Author's Life Was An Open Book

The Age

Saturday January 10, 2009

Owen Richardson

Owen Richardson finds that what Oscar Wilde read provides another way of looking at him.

Oscar's Books

By Thomas Wright

Chatto & Windus, $45

THOMAS Wright tells the story of Oscar Wilde's influences, not as if they were ideas floating in the ether, but through the objects themselves - the books he owned and made notes in and tore the pages out of.

This book is thus part inventory, part literary criticism, part intellectual biography, and the blend is an unstable one.
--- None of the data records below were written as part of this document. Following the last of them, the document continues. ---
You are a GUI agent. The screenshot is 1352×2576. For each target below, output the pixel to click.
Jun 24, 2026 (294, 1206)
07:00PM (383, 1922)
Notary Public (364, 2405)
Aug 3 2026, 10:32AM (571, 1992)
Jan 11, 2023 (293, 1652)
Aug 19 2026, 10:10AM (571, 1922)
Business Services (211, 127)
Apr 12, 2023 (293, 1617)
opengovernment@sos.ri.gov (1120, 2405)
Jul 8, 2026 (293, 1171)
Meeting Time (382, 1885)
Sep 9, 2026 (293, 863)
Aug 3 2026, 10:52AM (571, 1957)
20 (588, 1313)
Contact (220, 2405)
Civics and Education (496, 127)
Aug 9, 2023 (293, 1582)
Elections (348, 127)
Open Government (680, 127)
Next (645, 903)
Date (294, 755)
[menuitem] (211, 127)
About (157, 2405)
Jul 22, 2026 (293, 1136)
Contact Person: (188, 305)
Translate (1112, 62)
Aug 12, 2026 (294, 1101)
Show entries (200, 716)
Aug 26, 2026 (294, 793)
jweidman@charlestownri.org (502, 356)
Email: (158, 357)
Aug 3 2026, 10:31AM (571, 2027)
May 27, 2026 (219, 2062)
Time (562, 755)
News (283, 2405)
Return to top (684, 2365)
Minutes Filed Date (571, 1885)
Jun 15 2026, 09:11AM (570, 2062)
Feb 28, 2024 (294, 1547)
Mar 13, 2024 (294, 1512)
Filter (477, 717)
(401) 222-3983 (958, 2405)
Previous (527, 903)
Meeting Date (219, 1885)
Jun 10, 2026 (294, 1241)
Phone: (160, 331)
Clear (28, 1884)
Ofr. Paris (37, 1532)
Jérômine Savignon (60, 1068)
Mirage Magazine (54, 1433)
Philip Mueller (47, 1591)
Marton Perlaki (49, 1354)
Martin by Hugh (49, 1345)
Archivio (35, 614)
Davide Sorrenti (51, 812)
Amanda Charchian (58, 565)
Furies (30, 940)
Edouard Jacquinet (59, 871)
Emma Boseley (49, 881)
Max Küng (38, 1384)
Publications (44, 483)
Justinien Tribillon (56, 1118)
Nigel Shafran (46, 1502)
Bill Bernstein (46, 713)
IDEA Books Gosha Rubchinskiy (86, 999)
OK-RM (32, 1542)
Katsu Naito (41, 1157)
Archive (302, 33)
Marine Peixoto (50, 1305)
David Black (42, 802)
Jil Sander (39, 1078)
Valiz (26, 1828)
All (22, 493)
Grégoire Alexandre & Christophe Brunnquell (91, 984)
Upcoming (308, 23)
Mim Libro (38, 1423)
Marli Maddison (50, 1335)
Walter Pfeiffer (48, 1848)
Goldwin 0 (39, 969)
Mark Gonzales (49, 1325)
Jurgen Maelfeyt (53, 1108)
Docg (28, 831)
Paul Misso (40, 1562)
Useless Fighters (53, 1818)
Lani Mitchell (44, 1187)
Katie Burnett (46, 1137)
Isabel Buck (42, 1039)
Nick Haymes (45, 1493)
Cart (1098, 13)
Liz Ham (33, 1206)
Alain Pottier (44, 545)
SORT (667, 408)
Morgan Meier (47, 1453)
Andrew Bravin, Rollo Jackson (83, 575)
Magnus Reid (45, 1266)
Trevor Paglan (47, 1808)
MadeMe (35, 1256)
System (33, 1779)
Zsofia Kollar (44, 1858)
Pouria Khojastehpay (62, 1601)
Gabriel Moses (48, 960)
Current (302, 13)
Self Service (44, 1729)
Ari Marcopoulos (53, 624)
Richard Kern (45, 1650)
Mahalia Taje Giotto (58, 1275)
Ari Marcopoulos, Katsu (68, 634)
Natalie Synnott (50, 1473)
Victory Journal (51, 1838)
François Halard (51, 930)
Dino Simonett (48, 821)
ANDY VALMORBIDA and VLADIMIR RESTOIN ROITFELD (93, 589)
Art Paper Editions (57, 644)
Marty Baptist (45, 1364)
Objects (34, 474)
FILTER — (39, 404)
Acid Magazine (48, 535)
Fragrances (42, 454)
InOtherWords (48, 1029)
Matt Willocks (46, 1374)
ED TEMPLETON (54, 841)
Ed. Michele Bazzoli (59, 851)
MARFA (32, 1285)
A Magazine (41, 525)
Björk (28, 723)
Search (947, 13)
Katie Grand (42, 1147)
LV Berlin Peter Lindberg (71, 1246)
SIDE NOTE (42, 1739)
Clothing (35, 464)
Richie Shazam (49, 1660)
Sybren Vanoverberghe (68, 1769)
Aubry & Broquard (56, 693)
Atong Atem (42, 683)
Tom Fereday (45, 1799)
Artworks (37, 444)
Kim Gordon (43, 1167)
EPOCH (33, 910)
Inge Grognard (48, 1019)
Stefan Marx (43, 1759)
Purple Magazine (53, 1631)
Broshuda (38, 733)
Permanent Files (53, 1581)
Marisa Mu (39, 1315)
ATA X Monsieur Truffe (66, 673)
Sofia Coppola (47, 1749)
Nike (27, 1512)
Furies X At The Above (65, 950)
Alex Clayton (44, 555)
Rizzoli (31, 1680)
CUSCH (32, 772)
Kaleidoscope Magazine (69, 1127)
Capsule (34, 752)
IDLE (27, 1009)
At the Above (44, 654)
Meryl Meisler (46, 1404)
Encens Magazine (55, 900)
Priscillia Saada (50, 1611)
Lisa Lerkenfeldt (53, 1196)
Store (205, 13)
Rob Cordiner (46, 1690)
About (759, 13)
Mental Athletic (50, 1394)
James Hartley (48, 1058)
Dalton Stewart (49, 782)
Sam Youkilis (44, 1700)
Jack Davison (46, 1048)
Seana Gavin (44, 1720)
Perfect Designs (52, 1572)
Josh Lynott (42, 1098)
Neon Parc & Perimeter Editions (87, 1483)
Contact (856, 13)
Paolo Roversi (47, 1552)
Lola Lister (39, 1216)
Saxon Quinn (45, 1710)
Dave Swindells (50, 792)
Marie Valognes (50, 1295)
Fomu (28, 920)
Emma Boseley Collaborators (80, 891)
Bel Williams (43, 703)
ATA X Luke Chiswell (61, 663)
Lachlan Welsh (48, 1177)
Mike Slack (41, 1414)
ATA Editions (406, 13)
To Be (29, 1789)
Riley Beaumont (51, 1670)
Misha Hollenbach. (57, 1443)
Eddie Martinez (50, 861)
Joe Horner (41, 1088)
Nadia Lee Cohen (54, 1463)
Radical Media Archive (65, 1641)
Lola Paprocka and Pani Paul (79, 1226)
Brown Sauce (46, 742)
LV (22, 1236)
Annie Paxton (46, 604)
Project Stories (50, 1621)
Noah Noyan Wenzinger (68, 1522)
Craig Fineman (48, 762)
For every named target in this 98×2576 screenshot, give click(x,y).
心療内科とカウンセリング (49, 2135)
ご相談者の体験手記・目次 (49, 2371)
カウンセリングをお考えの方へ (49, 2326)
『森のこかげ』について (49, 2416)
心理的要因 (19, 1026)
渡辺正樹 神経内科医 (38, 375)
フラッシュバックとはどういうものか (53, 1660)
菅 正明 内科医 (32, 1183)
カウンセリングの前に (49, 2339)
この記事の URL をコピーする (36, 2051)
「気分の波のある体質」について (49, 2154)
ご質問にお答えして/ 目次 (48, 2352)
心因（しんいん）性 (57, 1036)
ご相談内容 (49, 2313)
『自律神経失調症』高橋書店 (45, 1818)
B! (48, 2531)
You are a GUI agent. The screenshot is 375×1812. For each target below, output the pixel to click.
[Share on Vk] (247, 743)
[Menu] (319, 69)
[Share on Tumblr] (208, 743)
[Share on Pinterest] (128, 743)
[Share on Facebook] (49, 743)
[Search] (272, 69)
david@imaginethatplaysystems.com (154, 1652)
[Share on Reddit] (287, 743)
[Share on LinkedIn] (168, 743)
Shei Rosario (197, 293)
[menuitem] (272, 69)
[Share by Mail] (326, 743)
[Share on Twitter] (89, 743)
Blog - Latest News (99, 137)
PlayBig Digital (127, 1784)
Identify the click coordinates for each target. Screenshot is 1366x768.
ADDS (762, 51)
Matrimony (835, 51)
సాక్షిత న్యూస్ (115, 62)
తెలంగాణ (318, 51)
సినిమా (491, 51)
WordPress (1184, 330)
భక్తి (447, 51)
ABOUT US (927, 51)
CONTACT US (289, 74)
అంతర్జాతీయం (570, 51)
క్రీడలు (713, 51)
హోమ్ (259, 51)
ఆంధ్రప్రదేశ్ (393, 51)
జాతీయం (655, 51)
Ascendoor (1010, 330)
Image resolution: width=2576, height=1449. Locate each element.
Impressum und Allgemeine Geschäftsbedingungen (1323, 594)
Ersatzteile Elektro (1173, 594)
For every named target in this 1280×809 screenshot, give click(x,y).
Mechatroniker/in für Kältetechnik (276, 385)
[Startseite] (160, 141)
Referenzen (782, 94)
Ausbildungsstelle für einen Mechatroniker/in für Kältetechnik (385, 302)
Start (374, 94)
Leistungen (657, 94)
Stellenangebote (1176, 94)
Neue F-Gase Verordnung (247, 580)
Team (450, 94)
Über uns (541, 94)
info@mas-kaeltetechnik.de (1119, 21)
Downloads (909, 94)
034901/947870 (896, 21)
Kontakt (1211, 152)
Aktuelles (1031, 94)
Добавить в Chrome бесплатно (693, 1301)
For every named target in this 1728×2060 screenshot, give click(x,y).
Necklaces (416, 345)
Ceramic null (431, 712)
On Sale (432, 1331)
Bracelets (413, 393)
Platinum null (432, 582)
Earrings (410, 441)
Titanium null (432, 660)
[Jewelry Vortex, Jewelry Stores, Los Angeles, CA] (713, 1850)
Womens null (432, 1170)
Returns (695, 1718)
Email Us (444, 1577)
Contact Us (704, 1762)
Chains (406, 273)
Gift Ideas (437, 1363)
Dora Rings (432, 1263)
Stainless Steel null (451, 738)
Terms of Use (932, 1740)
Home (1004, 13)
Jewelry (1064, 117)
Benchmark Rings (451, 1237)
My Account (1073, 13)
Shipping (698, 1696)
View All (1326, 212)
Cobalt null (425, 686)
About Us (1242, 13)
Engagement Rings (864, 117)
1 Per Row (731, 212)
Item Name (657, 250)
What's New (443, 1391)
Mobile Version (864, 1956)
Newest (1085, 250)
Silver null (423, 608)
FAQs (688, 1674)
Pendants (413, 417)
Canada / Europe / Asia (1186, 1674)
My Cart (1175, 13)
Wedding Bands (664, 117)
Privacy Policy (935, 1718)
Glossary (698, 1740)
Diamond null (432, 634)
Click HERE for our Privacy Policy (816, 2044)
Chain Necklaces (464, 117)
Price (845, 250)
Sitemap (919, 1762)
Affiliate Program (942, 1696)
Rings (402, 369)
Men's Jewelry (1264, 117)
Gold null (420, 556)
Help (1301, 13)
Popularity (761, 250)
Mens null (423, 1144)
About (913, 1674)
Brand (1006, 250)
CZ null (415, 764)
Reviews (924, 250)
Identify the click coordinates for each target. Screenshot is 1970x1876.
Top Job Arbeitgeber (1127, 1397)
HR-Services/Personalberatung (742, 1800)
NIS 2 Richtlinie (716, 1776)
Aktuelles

It threatens to become trivial, or it gets fixated on red herrings.

When Wright puzzles over Wilde's ownership of this or that bit of Victorian trash, he is trying to get more from his approach than it can give him.

If you like books, you'll end up owning all kinds of irrelevant stuff, and Wilde's library, like anyone's, obviously included the odd ring-in.

Wright is also a diehard fan, an Oscar Wilde tragic, so he can't tell the difference between the products of Wilde's genius and the moments when he was just being affected in the standard fin de siecle way.

All up, though, Oscar's Books is so unusual and interesting that its failings are easy to overlook. And the story of Oscar's books, like the story of his life, leaps into a different register when he goes to prison.

Wright reprints the lists of the volumes Wilde requested from his jailers, and when he describes a tattered, stained copy of Walter Pater's Imaginary Portraits, it is as if the book were a seance.